Preventing Worker Injuries and Deaths From Moving Refuse Collection Vehicles
DHHS (NIOSH) Publication Number 97-110
WARNING! Workers risk injury and death when riding on or working near refuse collection vehicles.
The National Institute for Occupational Safety and Health (NIOSH) requests assistance in preventing worker injuries and deaths associated with moving refuse collection vehicles. Data from the NIOSH National Traumatic Occupational Fatalities (NTOF) Surveillance System indicate that many fatalities occur when workers fall from or are struck by refuse collection vehicles. Recent NIOSH investigations conducted under the Fatality Assessment and Control Evaluation (FACE) Program suggest that employers and workers may not be fully aware of or may be complacent about the hazards of riding on and working near moving refuse collection vehicles. This Alert describes six fatal incidents involving these vehicles and offers recommendations for preventing such incidents.

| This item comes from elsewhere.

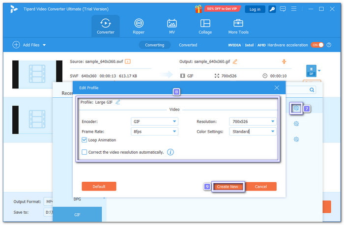Image resolution: width=344 pixels, height=225 pixels.
Task: Rename output file sample_640x360.gif with pencil icon
Action: tap(235, 61)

NIOSH requests that editors of trade journals, safety and health officials, municipal sanitation administrators, private refuse collection companies, private and municipal landfill operators, and manufacturers of refuse collection equipment bring this Alert to the attention of all employers, managers, supervisors, and workers in the solid waste industry.
The NTOF surveillance system indicates that between 1980 and 1992, 450 workers aged 16 or older died in incidents related to refuse collection; 303 (67%) of these incidents were vehicle related [NIOSH 1995]. Of the vehicle related deaths, 110 (36%) occurred when the worker slipped or fell from a refuse collection vehicle, was struck or run over by the vehicle, or fell and was struck or run over by the refuse collection vehicle. Twenty (18%) of the 110 fatalities occurred when the refuse collection truck was backing up.
Regulations and Standards
Current OSHA regulations do not specifically address refuse collection vehicles. However, the American National Standards Institute (ANSI) has published Safety Standards for Mobile Refuse Collection and Compaction Equipment, which addresses safe operation and construction of the equipment and includes recommendations for rider and pedestrian safety [ANSI 1992]. These standards recommend that workers
- ride only in the vehicle cab or on steps specifically designed for riding,
- remain inside the vehicle cab until the vehicle is completely stopped,
- ensure that no riders are using the riding steps when the vehicle is backing, exceeding 10 miles per hour, or traveling more than 0.2 mile, and
- ensure that no one rides on the loading sills or in hoppers.
The ANSI standards also address the design and construction of the vehicle in relation to rider and pedestrian safety by recommending the following:
- Riding steps should provide a self-cleaning, slip resistant surface that is at least 220 square inches and capable of supporting 500 pounds. The steps should be at least 8 inches deep, mounted behind the rearmost axle of the vehicle, and not more than 24 inches above the road surface.
- Grab handles capable of withstanding a 500 pound pull should be provided along with the riding steps.
- Warning signs should be posted above the riding steps to prohibit their use when traveling at speeds above 10miles per hour or when backing.
- The vehicle should be equipped with an audible warning device that activates when the vehicle is operated in reverse.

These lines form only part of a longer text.